(Saved data entries)
++++++

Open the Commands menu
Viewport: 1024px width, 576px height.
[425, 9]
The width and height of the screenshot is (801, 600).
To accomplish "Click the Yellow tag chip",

++++++

Print every one of the lines above word for word, with nothing changed.

Open the Commands menu
Viewport: 1024px width, 576px height.
[425, 9]
The width and height of the screenshot is (801, 600).
To accomplish "Click the Yellow tag chip",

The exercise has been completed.